Serdeczne pozdrowienie witające przybyszy zdobi mój dom. Witajcie i uważajcie.
Wołam Ciebie, jestem tu. Ten kawałek dedykuję tym, których nie ma już między nami. Chciałbym, aby zechcieli pobyć tu z nami przez chwilę i posłuchać go znów, powiedział Marcin. W sali zatłoczyło się od aniołów. Tylko delikatny szelest skrzydel zdradzał ich obecność. Słyszał kto kiedy pogującego anioła?
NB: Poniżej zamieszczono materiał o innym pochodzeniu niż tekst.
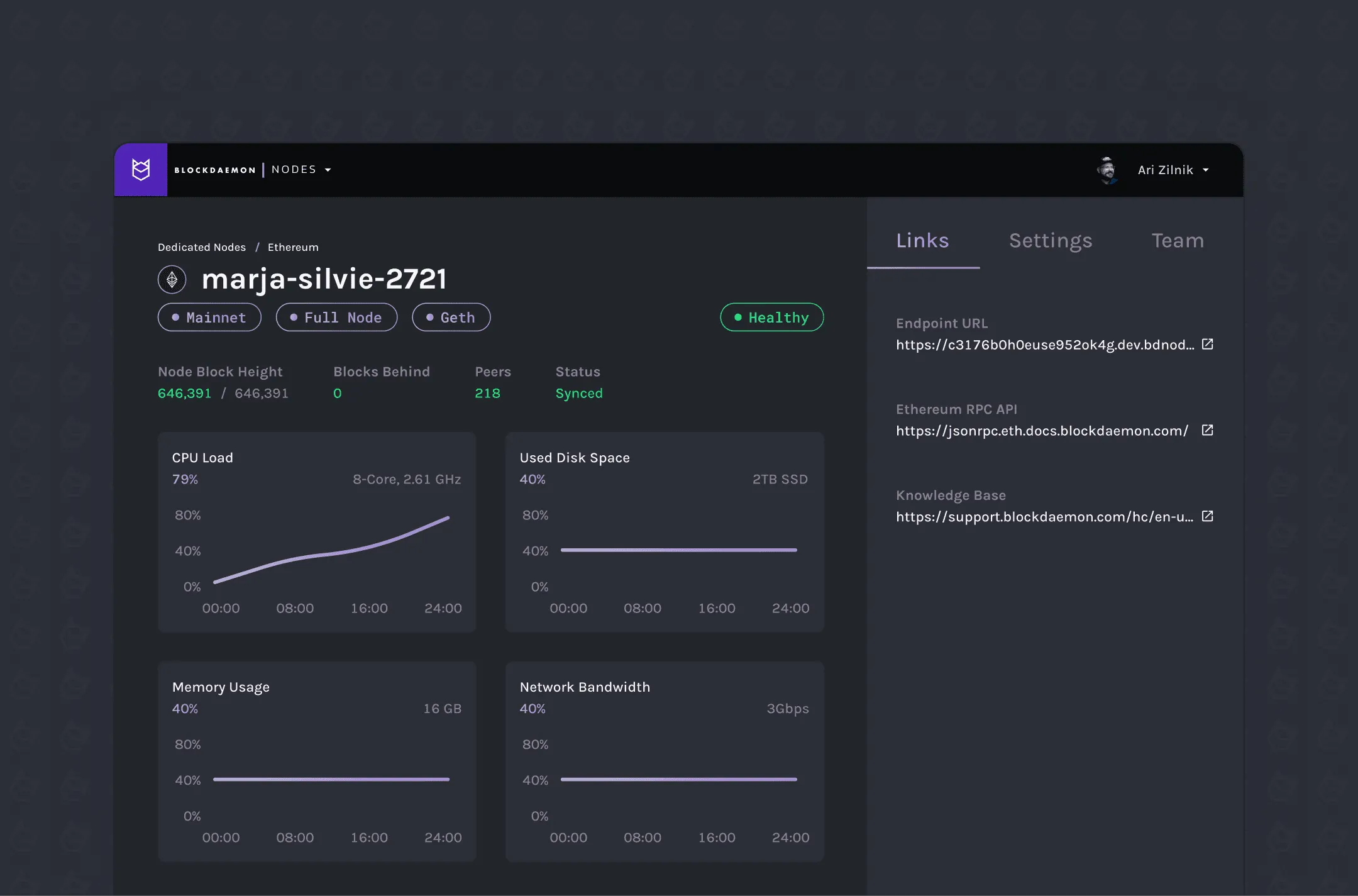Click the jsonrpc.eth.docs.blockdaemon.com URL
Dzwonią mi te słowa w uszach. Nie wolno mówić przy mnie takich rzeczy. Poźniej nie mogę się ich pozbyć. Wyrzucam je teraz.
Ja wiem, że NOFX. Wiem że Rancid i wiem że Piotr Rubik. Wiem też że Bad Religion i wielu innych. Umiejscowienie czasoprzestrzenne The Offspring nie pozwala mi kojarzyć ich źle. Przesłuchać.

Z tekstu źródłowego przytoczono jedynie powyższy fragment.